Forecast ILR TRA

This dataset provides a forecast out of 6 months.

https://www.lowcarboncontracts.uk/resources/scheme-dashboards/interim-levy-rate-and-total-reserve-amount/.

This dataset contains Interim Levy Rate , Total Reserve Amount and CfD Payment forecasts for two Quarterly Obligation Periods. It also contains the Eligible Demand for the whole Quarterly Obligation Period.

This dataset is updated following the end of each Quarterly Obligation Period.

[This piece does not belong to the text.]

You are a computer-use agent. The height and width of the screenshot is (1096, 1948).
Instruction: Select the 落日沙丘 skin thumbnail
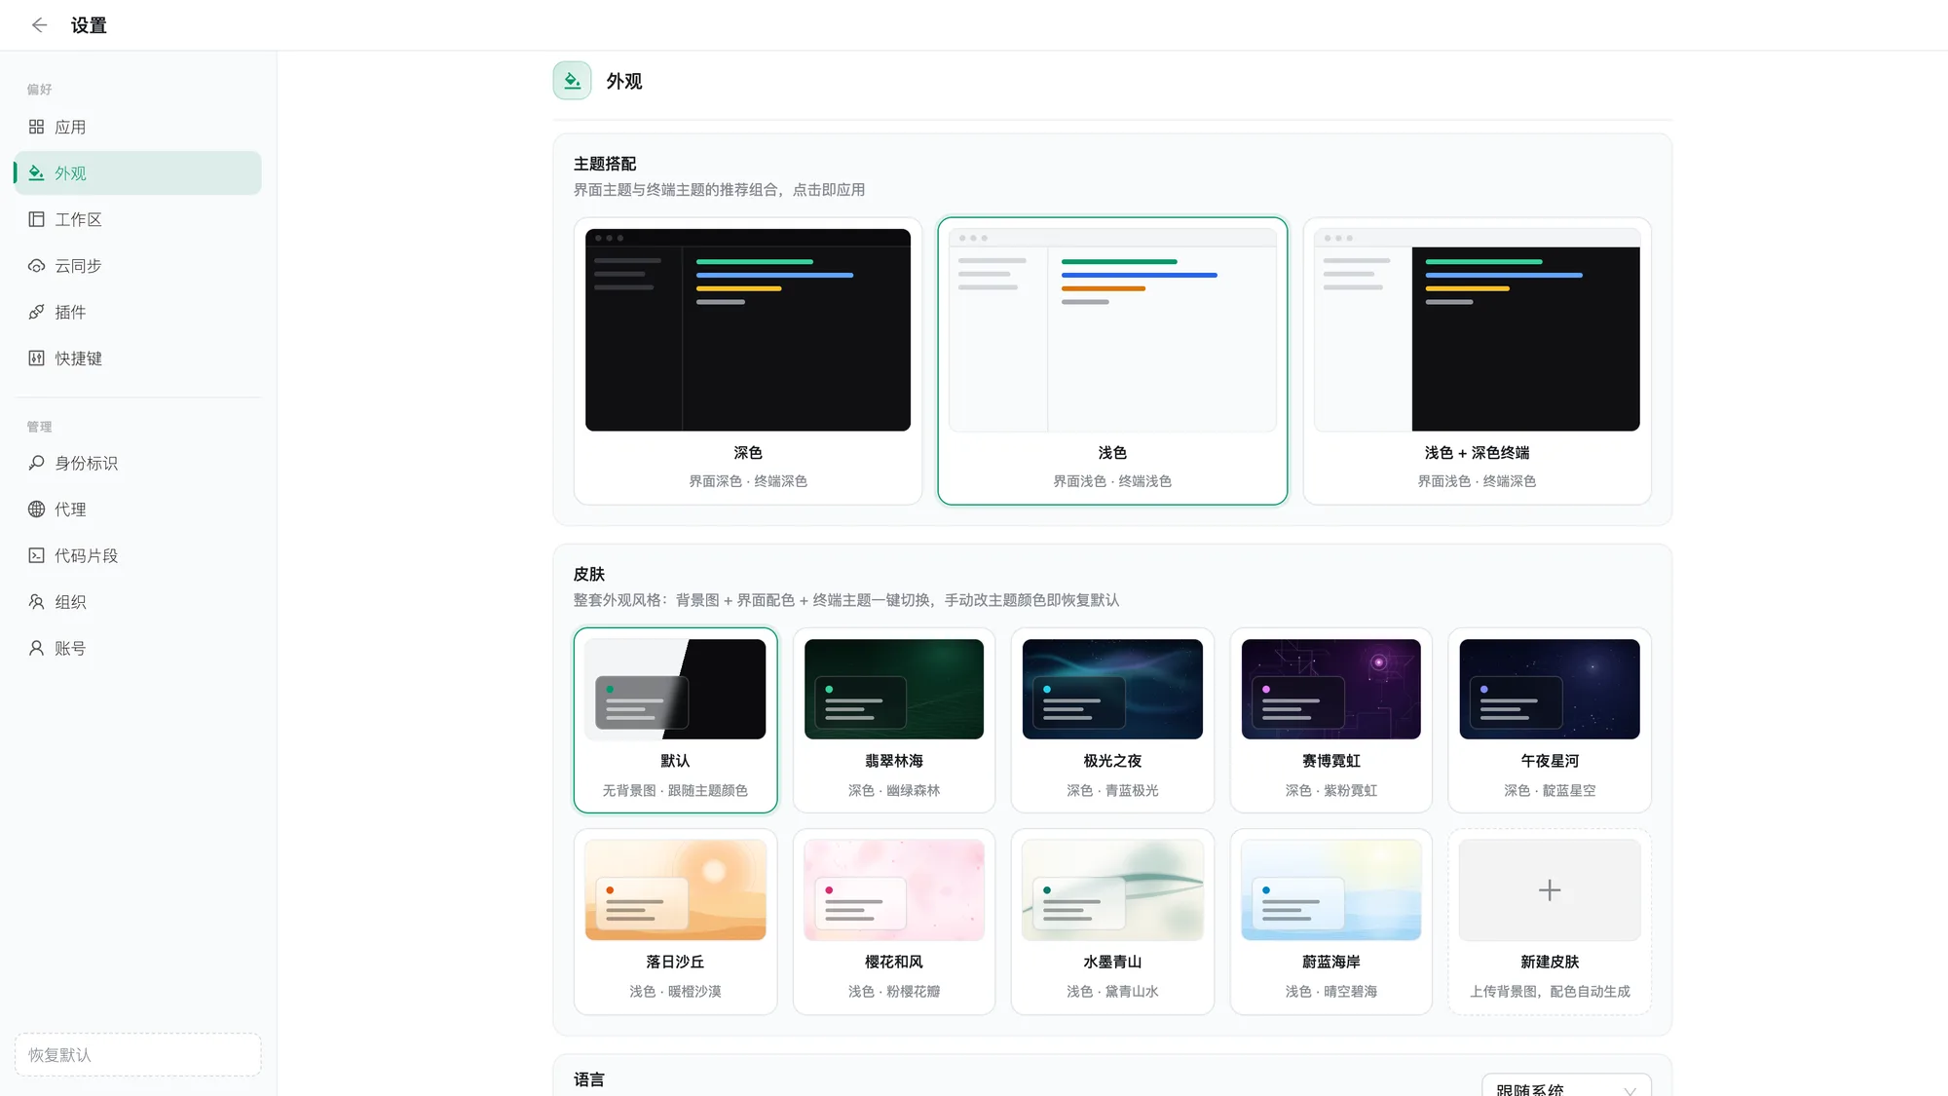tap(675, 889)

Please note that our forecasts simulate hourly prices across multiple scenarios, and the published prices represent the averages derived from these simulations over the quarter. Consequently, the capture price differences cannot be back-calculated from these averaged values as this detailed information is lost in the hourly averaging process over the simulations, but are taken into account in individual simulations.

Data and Resources

Additional Info

Field Value
Last Updated December 17, 2024, 14:02 (UTC)
Created October 17, 2023, 16:01 (UTC)
Eligible Demand (MWh) Supplier's Gross Demand less both Energy Intensive Industries demand and Green Excluded Electricity demand.
Forecast Accrued BMRP The Baseload Market Reference Price (BMRP) is calculated on a seasonal basis pursuant to condition 15 of the Contract for Difference Standard Terms and Conditions. Baseload prices are calculated using a traded volume weighted average based on forward season data received from LEBA. The BMRP is published in April and October of each year.
Forecast Accrued IMRP Intermittent Market Reference Prices (IMPR) are used to calculate CfD Generator payments. Under the CfD, when the reference price for the electricity generated by a CfD Generator is below the strike price set out in their contract, payments are made by the LCCC to the CfD Generator to make up the difference between the reference and the strike price. The Intermittent Market Reference Price is calculated using day-ahead data received from EPEX Spot and NordPool. An IMRP is calculated for every hour of the day.
Interim Levy Rate Under the Supplier Obligation Levy, electricity suppliers make pre-payments consisting of a unit cost fixed Interim Levy Rate, charged at a daily £/MWh rate to fund the cost of CfD generation payments. The Interim Levy Rate is set by LCCC every quarter, one quarter in advance, based on an estimate of the payments that will need to be made in respect of CfD generation in that quarter.
Period End End Date of the respective Quarterly Obligation Period
Period Start Start Date of the respective Quarterly Obligation Period
Quarterly Obligation Period A period of 3 months commencing after 31st March 2015 on 1st April, 1st July, 1st October or 1st January in any period of 12 months
Total Reserve Amount The amount LCCC determines is needed for there to be a 19 in 20 probability of it being able to make all the CfD generation payments required during that quarter, having regard to: a)the amount of Interim Levy Rate payments which it expects to collect from suppliers during the quarter; b)the likelihood of any supplier failing to make payments during the quarter; and c)the estimated income to be received by the company from CfD generators in the quarter, the estimated amount of electricity to be supplied by suppliers in the quarter and the estimated amount the company will need in the quarter to pay CfD generators.